Solitary quest for God

"No one by himself can grasp God," Holderlin writes in the poem "Patmos," conjuring an ancient Greek voice. Instead of a direct search for God, the poet seeks an indirect route through nature. The poet encounters rivers, seas, meadows and mountains, gardens and orchards, heroes and fine sentiments, always depicted in an evocative voice, tinged with the wistful sense of being unable to fathom the divine in the world, as in "Mnemosyne":

By the fig tree
My Achilles died,
And Ajax lies
By the grottoes of the sea ...

For the realization that one must proceed through nature is an insight of solitude. The insight is not the product of Holderlin's personal life. Holderlin himself was fully engaged with the social and political vicissitudes of his times.
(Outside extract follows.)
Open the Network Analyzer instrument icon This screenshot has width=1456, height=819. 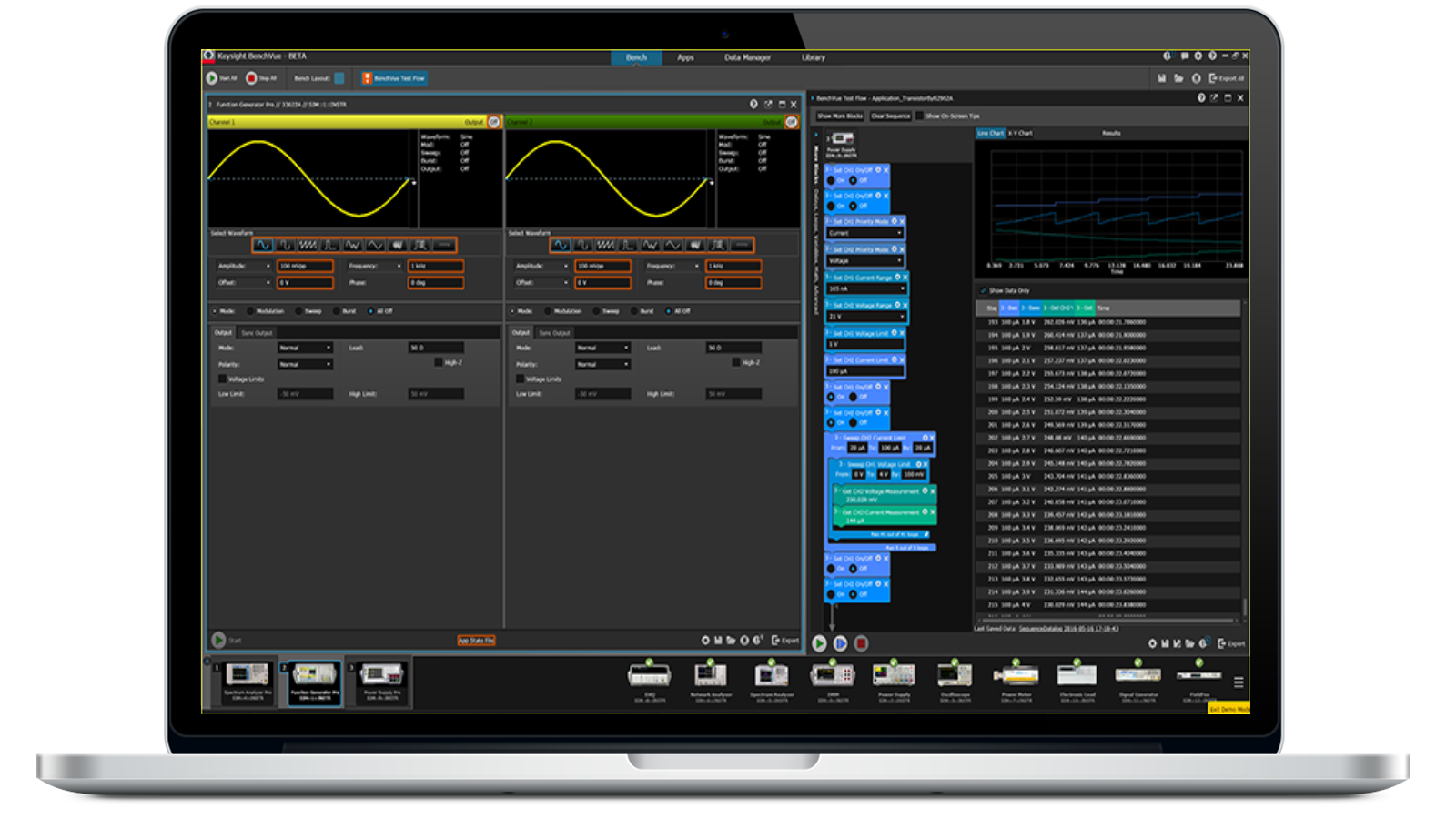pos(710,675)
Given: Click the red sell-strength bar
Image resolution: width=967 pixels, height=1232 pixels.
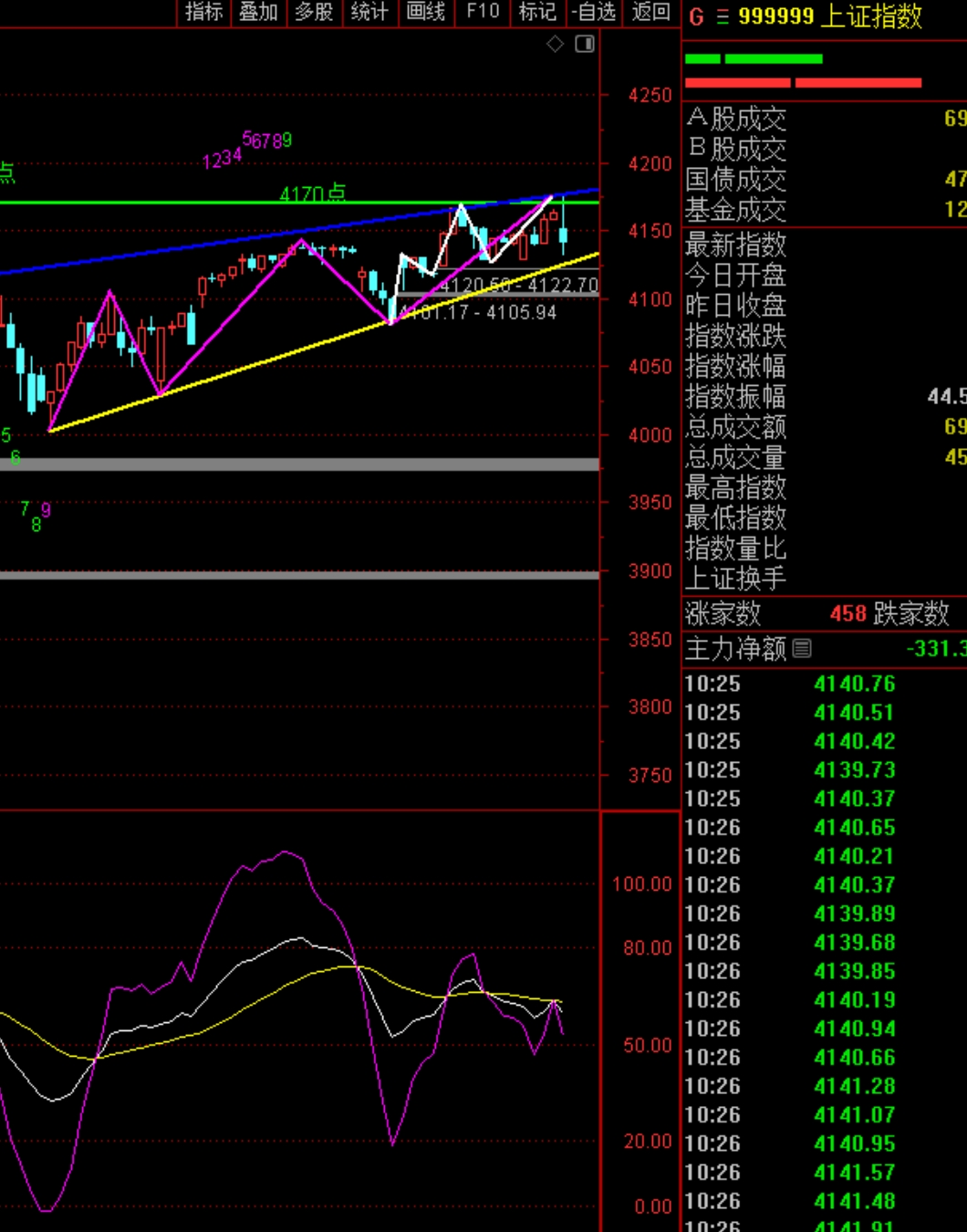Looking at the screenshot, I should [803, 83].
Once, writes the poet, he was among the "happy mortals" of this world:

I too was one, but brief as the full-blown rose
My good life passed, and they that alone are left
in flower for me, the constellations,
often , too often, remind me of it.

Now, as the poet adds, he is "forever homeless." Such a sentiment rings of standard romantic pathos, but Holderlin can place his personal feelings into a larger context, and this rescues his verse from traces of the maudlin. Holderlin can focus unrelentingly on the sole issue that dominates him: the dangerous quest for God. As one critic notes:

A condition of material and spiritual desolation can make one vulnerable to the self-destructive impulse to seek unmediated contact with the gods.

What a tantalizing notion that some go mad trying to plumb the nature of the divine and the universe.  The very enterprise is a solitary act, like Prometheus challenging the decree of the gods that what is constituted is an intractable and necessary order. We do not need to know the myths in order to anticipate the fate of Prometheus -- that he would fail and suffer for his hubris.
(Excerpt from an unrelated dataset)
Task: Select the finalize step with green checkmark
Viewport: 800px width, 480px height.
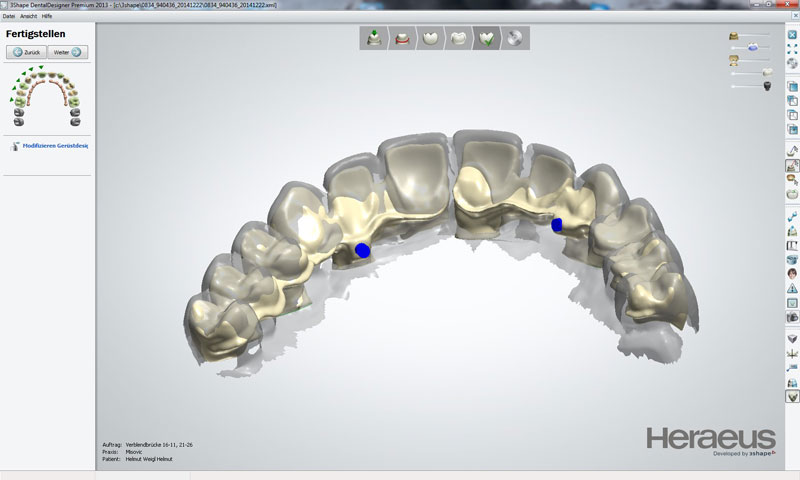Action: pos(487,39)
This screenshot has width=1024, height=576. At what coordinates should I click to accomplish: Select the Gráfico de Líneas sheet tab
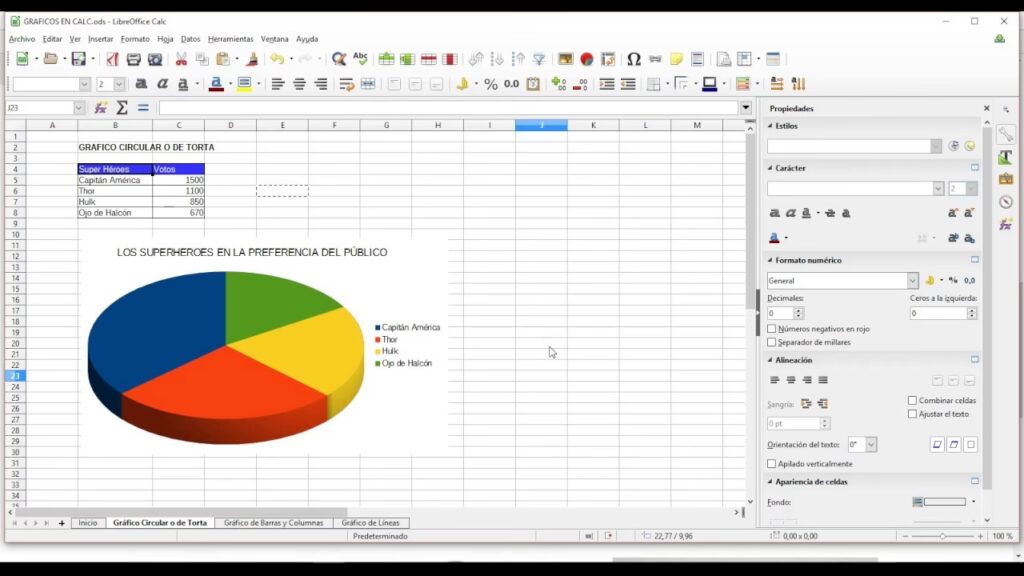tap(370, 523)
Is it the fault of the self that god is concealed, or is a mind and soul disposed to nature and beauty trembling on the edge of knowledge of god? Holderlin discerns this insight and explores its every vantage-point. The disposition for indirect insight may account for why some will never know and others may think they are on to something, as Holderlin hints in "Human Applause."

The crowd likes
whatever sells in the marketplace,
and no one but a slave
appreciates violent men.
Only those who are themselves godlike
believe in the gods.

At times, Holderlin seems disposed to accept that the gods are projections of what a person takes for philosophy or the semblance of good or bad humors and moods, as in "Looking Outward."
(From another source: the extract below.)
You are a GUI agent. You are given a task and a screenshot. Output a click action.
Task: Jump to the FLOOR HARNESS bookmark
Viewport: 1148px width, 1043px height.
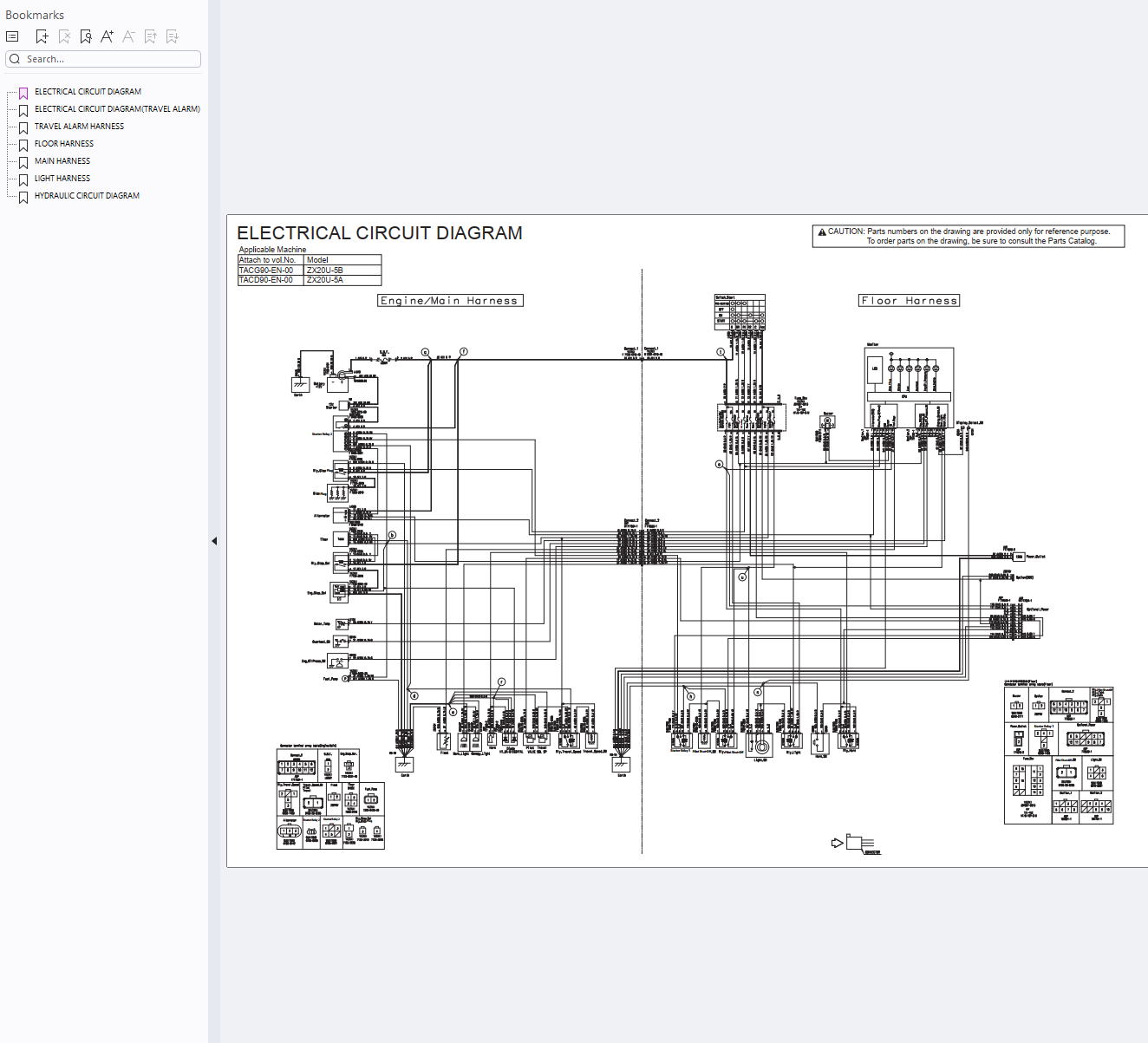tap(64, 144)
The inner being of the world often appears clouded and hidden,
and people's minds are full of doubts and irritation,
but splendid nature cheers up their days,
and doubt's dark questions stay distant.

Thus summer brings Holderlin confidence and insight, and winter brings gloom and sorrow. "At the Middle of Life" offers a charming, romantic first half to spring and summer, concluding, however:

But when winter comes,
where will I find
the flowers, the sunshine,
the shadows of the earth?
The walls stand
speechless and cold,
the weathervanes
rattle in the wind.

Nature is a reliable teacher of the complex patterns of not only the seasons but the mind itself. And here the image of winter is the insight of the cycle embedded in life itself: winter is old age and death. But again, where is God in all of these patterns except in death and beyond it?

Conclusion

In Holderlin we see the intersection of the poet and creative solitude. The insight and sentiment of the tragic sense of the search for God makes a philosophical solitude, a philosophy of solitude. The expression of this insight becomes the core of poetry itself for Holderlin, as he writes in "The Poet's Vocation":

Fearless yet, if he must, man stands, and lonely
Before God, simplicity protects him,
No weapon does he need nor subterfuge
Until God's being "not there" helps him.

ΒΆ

BIBLIOGRAPHICAL REFERENCES

Friedrich Holderlin: Hyperion and Selected Poems, edited by Eric L. Santner. New York: Continuum, 1990.